Pour le moment, le coût de cette remise à niveau, qui a été sans cesse reportée lors de ces 20 dernières années, n’a pas encore été officiellement chiffré. Mais ce ne sont pas tant les têtes nucléaires – dont le nombre « déployable »  doit atteindre les 1.550 avec le traité nouveau START – qui vont consommer le plus de ressources mais le renouvellement de leurs vecteurs.

Ainsi, la maintenance des bombes B-61 vire au casse-tête pour les ingénieurs du laboratoire national de Sandia (Nouveau-Mexique) au point qu’ils sont obligés de produire eux-mêmes des circuits électroniques, qui avaient été fournis par un fabricant aujoud’hui disparu. En tout, il faudrait 10 milliards de dollars pour les remettre à niveau.

Mais le plus coûteux reste le remplacement les sous-marins nucléaires lanceurs d’engins (SNLE) de la classe Ohio, dont l’origine remonte à la fin des années 1970, le dernier de la série, l’USS Louisiana étant entré en service en 1997. Là, ce sont plus de 110 milliards de dollars qui seraient nécessaires. La mise à niveau des missiles balistiques Minuteman III coûterait au moins 7 milliards de dollars. A cela viennent s’ajouter le développement d’un nouveau bombardier et les remplacement des avions de combat à capacité nucléaire par les F-35 (162 millions pièce, selon le Washington Post).

Autre investissement nécessaire : la modernisation des laboratoires de la National Nuclear Security Administration, l’organisme fédéral chargé de la gestion et de la sécurité de l’arsenal nucléaire américain, qui estime à une quarantaine le nombre de bâtiments ayant besoin d’être rénovés. La facture pourrait s’élever à plus de 88 milliards de dollars.

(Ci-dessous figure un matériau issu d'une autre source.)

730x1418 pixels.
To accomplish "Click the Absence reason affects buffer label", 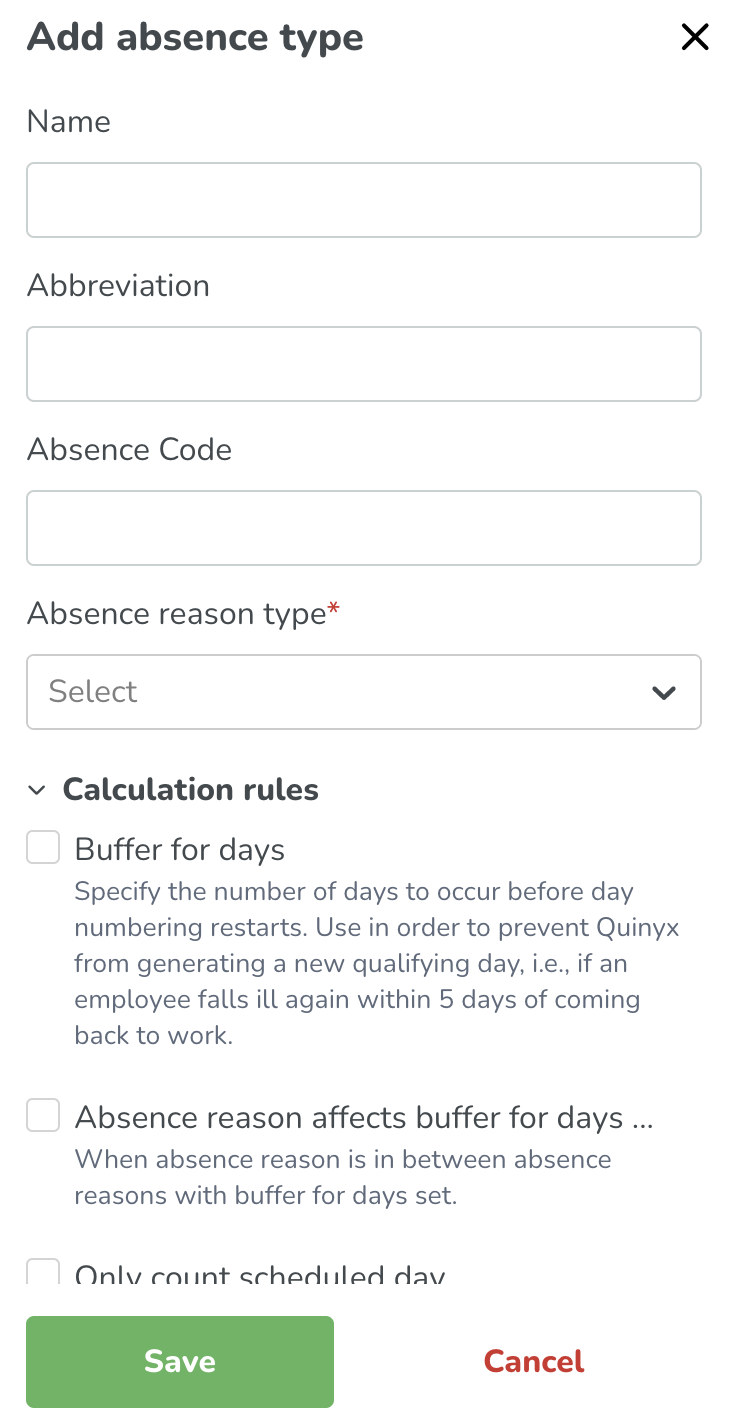I will click(x=364, y=1116).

En tout et pour tout, et si l’arsenal américain reste au même niveau qu’aujourd’hui, le Centre Stimson, un groupe de réflexion installé à Washington, a évalué le coût de ces investissements à environ 352 milliards de dollars. A moins que le projet de réduire le nombre de têtes nucléaires déployées fasse réduire la note. En juin dernier, le Pentagone avait confirmé l’existence d’une « réflexion interne » allant dans ce sens.

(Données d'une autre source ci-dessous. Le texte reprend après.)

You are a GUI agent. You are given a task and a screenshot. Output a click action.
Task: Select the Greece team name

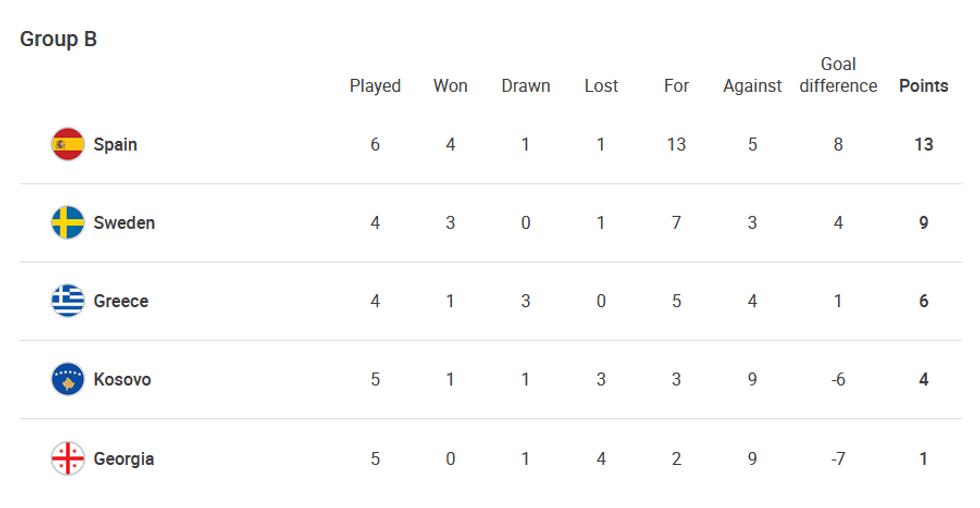121,301
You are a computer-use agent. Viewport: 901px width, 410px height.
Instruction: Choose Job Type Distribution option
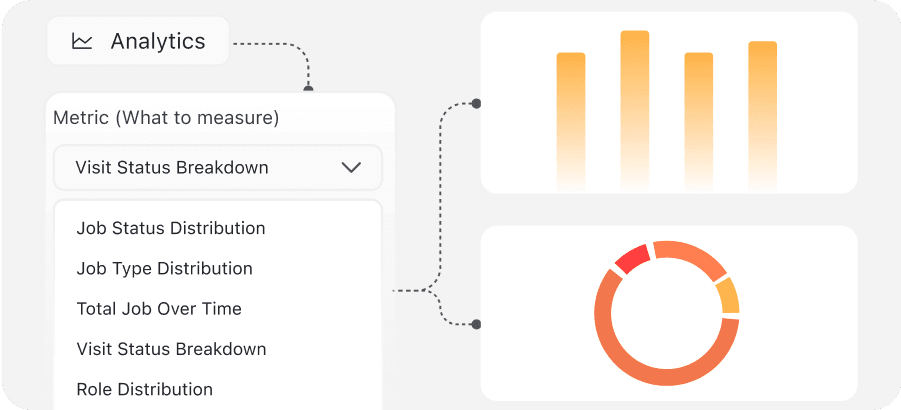pyautogui.click(x=164, y=268)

Quoi qu’il en soit, ces dépenses ne manqueront certainement pas de susciter un large débat outre-Atlantique. Deux visions des choses s’opposent en effet.

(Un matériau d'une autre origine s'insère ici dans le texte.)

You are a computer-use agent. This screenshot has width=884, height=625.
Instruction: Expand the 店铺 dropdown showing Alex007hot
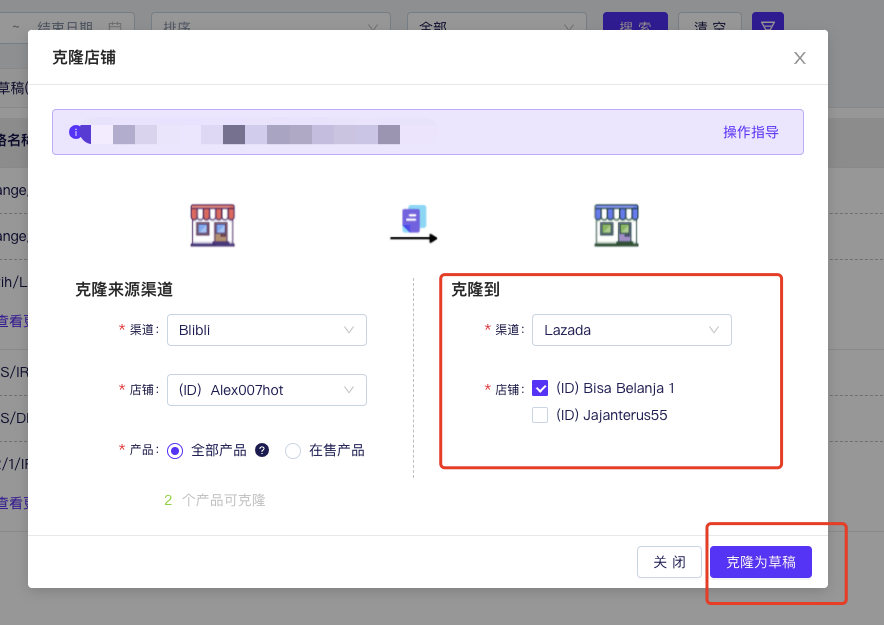267,390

D’un côté, l’on trouve ceux qui estiment qu’il y a des économies à faire sur les forces stratégiques américaines. « L’Union soviétique s’est effondrée. La Guerre froide a pris fin. Pourtant, 20 ans plus tard, nous continuons à dépenser 50 milliards de dollars par an pour l’arsenal nucléaire américain. Cela n’a aucun sens. Ces fonds sont une ponction sur notre budget et un mauvais service à la prochaine génération d’Américains. Nous volons l’avenir pour payer des armes inutiles et du passé » avait écrit, en octobre 2011, Ed Markey, le sénateur démocrate du Massachussetts, dans une lettre signée par 65 autres parlementaire à la commission mixte du Congrès chargée d’étudier les possibles coupes budgétaires.

En revanche, la dissuasion américaine a aussi ses fervents partisans. Pour eux, il n’est pas question de voir la Russie et le Chine moderniser leurs arsenaux nucléaires pendant que les Etats-Unis se contenteraient d’entretenir des forces stratégiques vieillissantes et sur le déclin.